The PGs of 5th-instar and 6th-instar ND-larvae, as well as those of ND-pupae, responded to the big and small PTTHs and increased secretion of ecdysteroids in vitro (Fig. 2).
Changes in PG activity and sensitivity to big PTTH were nearly the same in ND-, WD- and AD-larvae of the 6th instar (Fig. 3a, b, c). Activity and sensitivity of the PGs are increased by big PTTH which is supposed to be secreted at low rates with a daily rhythm in the early 6th-instar larval stage as demonstrated in B. mori (Shirai et al., 1995). They are peaked 2–3 and 0–3 days before wandering and suppressed quickly by ecdysteroids appearing in the larval hemolymph respectively (Fig. 3a, b, c).
For undergoing metamorphosis, the brains may synthesize and secrete a large amount of big PTTH which forces the PGs to secrete a large amount of ecdysteroids. The PTTH-activity of brain-extracts seems to fluctuate in an age dependent manner with the changes of the synthesis and secretion of big PTTH. The secretion of big PTTH for larvalpupal ecdysis may occur before the peak of hemolymph ecdysteroids. But, there remains an interesting fact that the activity of the PGs as well as their sensitivity to big PTTH decreased around the middle of the 6th-instar, when ecdysteroids appear in their hemolymph (Fig. 3a, b, c).
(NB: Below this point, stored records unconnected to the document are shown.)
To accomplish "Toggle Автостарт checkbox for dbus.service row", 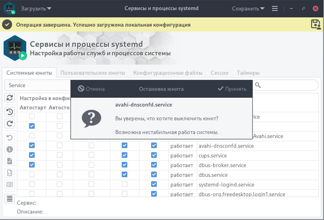I will coord(32,175).
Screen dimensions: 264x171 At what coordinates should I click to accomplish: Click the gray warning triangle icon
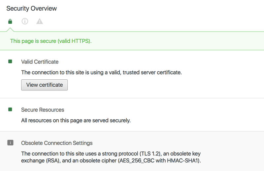coord(40,21)
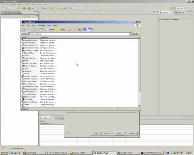Open the Favorites menu
The height and width of the screenshot is (155, 194).
[x=41, y=25]
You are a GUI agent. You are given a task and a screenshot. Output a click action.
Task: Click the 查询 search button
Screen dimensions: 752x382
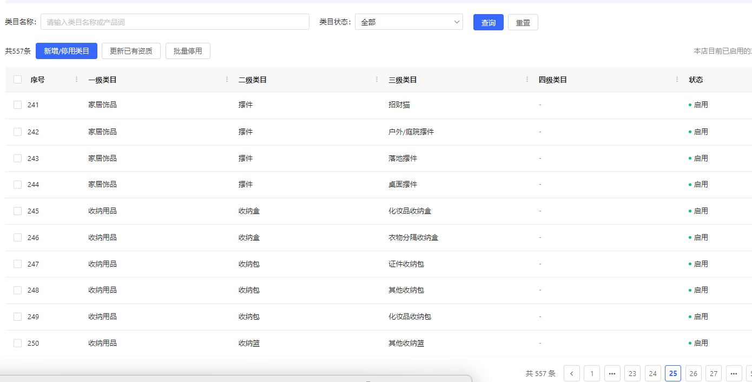click(x=488, y=22)
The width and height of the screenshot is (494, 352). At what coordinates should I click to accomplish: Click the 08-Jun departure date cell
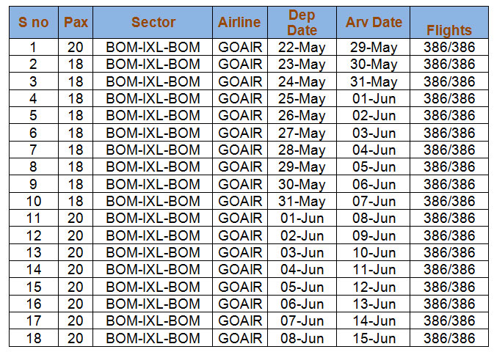(x=302, y=338)
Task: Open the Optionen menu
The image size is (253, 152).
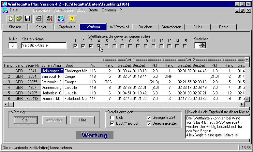Action: point(109,10)
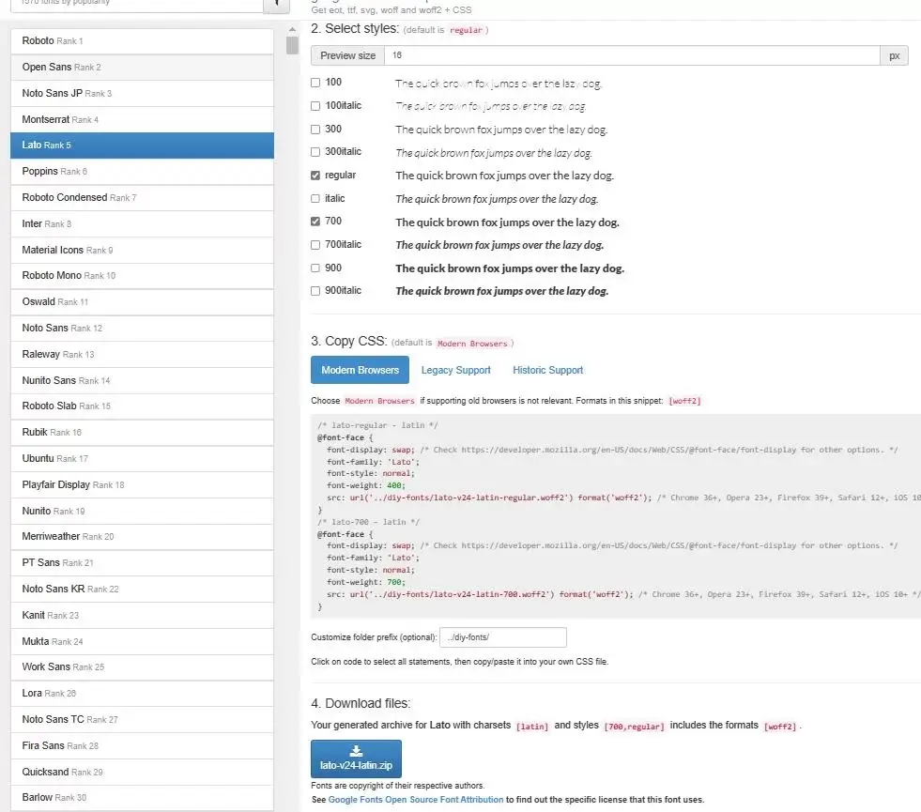The height and width of the screenshot is (812, 921).
Task: Enable the 100 thin style checkbox
Action: 315,83
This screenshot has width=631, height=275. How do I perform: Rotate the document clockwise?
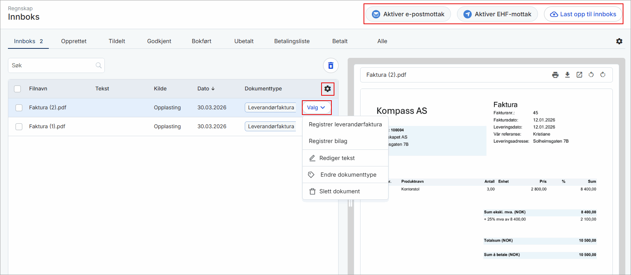(603, 75)
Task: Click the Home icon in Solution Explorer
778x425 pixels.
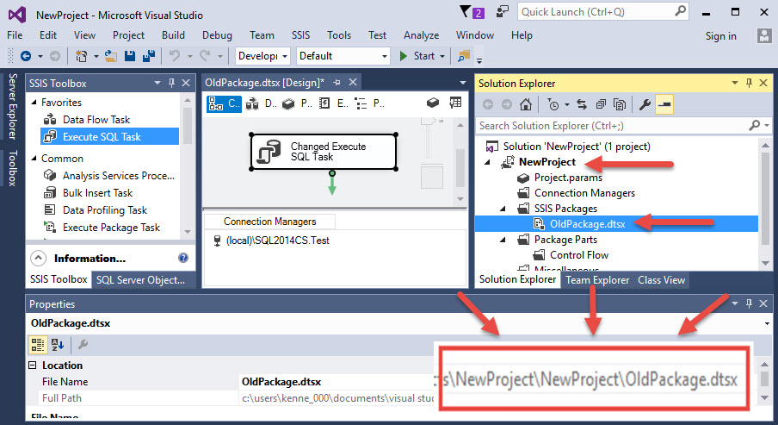Action: tap(526, 105)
The titer of hemolymph ecdysteroids which we monitored every day at 12:00–14:00 is close to the daily minimum in M. brassicae larvae. That is, the secretion of big PTTH begins daily at 11:00 and continues for about 8hr (Hasegawa et al., unpublished). The titers of PTTH and ecdysteroids in the hemolymph may show a daily fluctuation (Agui and Hiruma, 1982; Shirai et al., 1995) on a daily rhythm of PTTH secretion.
In ND-pupae, a large amount of big PTTH is secreted after pupation, but the secretion decreases within a few days. The big PTTH which is synthesized thereafter accumulates gradually as the days go by in the brains of ND-pupae (Fig. 4a). The brains of WD-pupae may synthesize but not secrete the big PTTH within a few days after pupation. The big PTTH may remain in their brains throughout winter diapause (Fig. 4b). In AD-pupae the brains may synthesize and secrete the big PTTH at a relatively low rate to maintain the PG activity and their sensitivity to the big PTTH before and during aestival diapause (Fig. 4c).
The role which a neuroendocrine system secreting the big PTTH plays in the photoperiodic regulation of the strength and duration of pupal dormancy may be revealed by from studying about these two types of diapause pupae of M. brassicae.
We thank Prof. D. L. Denlinger of the Ohio State University and Dr. D. Le Sage for their critical reading of this manuscript. This work was supported in part by a Grant-in-Aid (No. 06640881) from the Ministry of Education, Science, Sports and Culture of Japan.